The problem with that is that in North America, the company might get sued for criminal negligence if they gave out that info and a vigilante took the law into their own hands and went a little too far with their street justice. The truth is that vigilantism is still taboo here, and with good reason, so these companies have due-diligence policies that they only release said information to the authorities if said authorities choose to proceed with a legal investigation. The fact is that you neither own the credit card number nor the account on the company's server, so you have no legal right to the information. If you have a problem with that, don't use the service.

Yes, it sucks that the credit card companies typically choose to write off small amounts of fraud because the police won't investigate small claims, but as long as the debt is theirs, it's their right. What really needs to be rectified is the credit bureaus that treat easily obtainable information as sufficient to establish an identity and leave the onus on the consumer to rectify errors in their database. We need to put the financial onus on them to maintain correct information in their DB, much like the onus on credit fraud is on the banks/creditors.

Re:shoot him

[blair1q]

Report the fraud to the police. They will ask a judge, nicely, to look into the "private" data, and then they will arrest, try, convict, and punish the perpetrator.

That is, if it's above the baseline for their enforcement budget for the year, and they don't have something serious to deal with.

But you can only do that if it's still costing you money.

Once the credit-card company comped your account, you no longer had a case, but they did, so it's their concern, not yours.
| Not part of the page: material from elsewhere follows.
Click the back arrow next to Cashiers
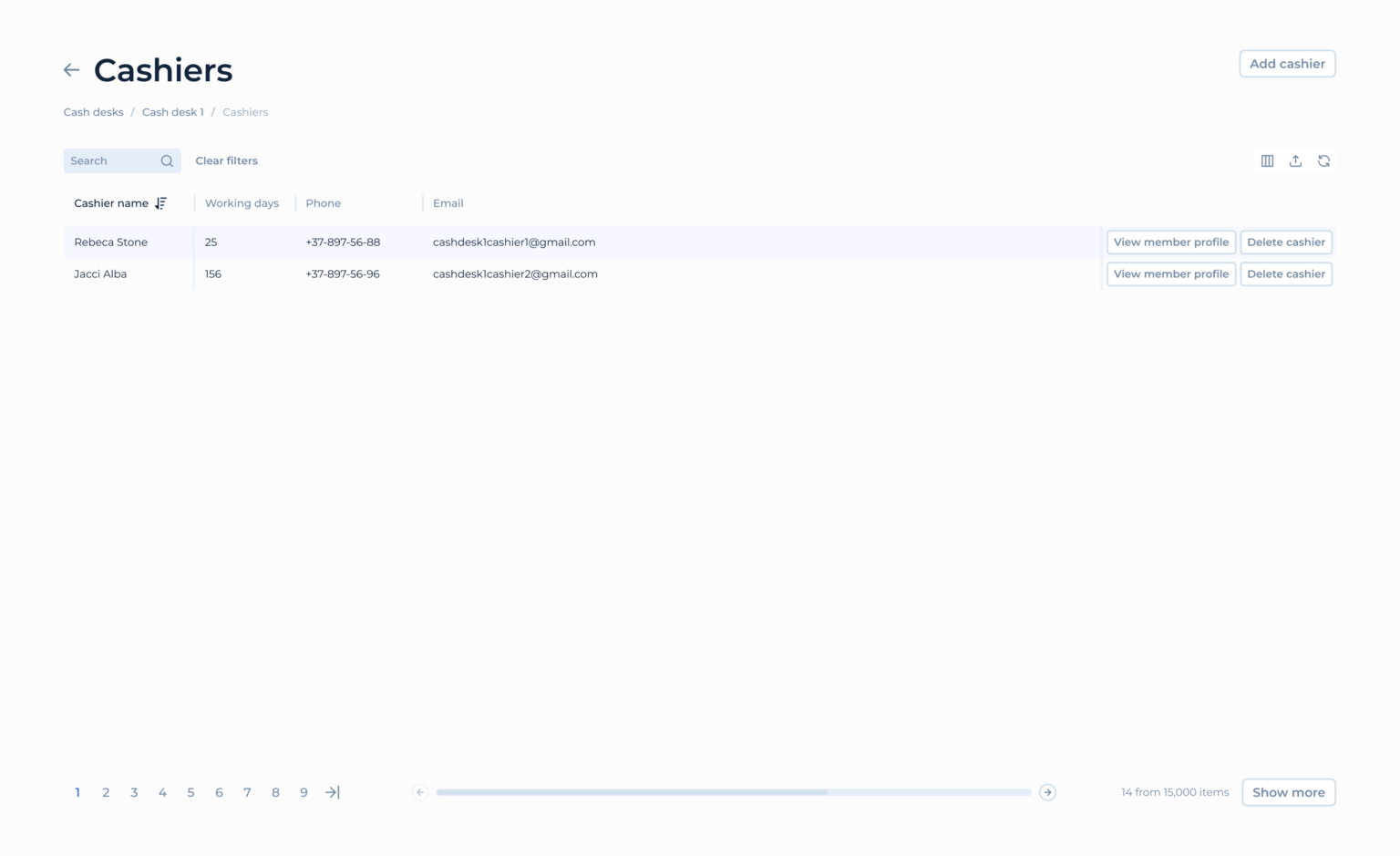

But watch all your other financial accounts; if your identity really was stolen, and it's not just a case of someone having your credit card number and using it on a website that doesn't actually check any identification, then you might see people opening bank accounts, applying for loans, starting businesses, etc. under your name.

Re:Belongs in Prison

[EdIII]

I have a big problem with that. Prison for life is not only very costly, but you would be surprised what just 10 years is like in prison.

On another note, why does he get to go to prison for life, but all those wonderful human beings that:

- Set up securitized mortgages and played fast and loose with mortgage notes.
- Bypassed the court systems by creating non-judicial foreclosures where you could not even complain it was the wrong company or they could not produce the note
- Stole billions, still not a widely known fact, by selling the *same* mortgage 2, 3, or 4 times in different securitized packages causing multiple companies to come after you at the same time making it difficult to even determine the appropriate part to sue, let alone pay.

Yeah. Those identity thieves need to be put in prison for life at our expense, but Wall Street douchebags get bailed out with our taxes and allowed to enjoy their freedoms.

Let the bullshit continue and rich investors clean up by stealing all the property and land in the last couple of years at pennies on the dollars, FUNDED BY US!!!!

"identity" "theft"

[FuckingNickName]

Your identity is never stolen. It's as much a misnomer as "piracy".

What usually happens is that private corporations penalise you because they've put you in some set of lame risk databases they use, and it turns out that your entries were filled against your favour as a result of the actions of someone else.

It's your own (plural, every one of you) fault for putting so much trust and reliance on the convenience of the good ol' entry in a database by which your life is made or broken.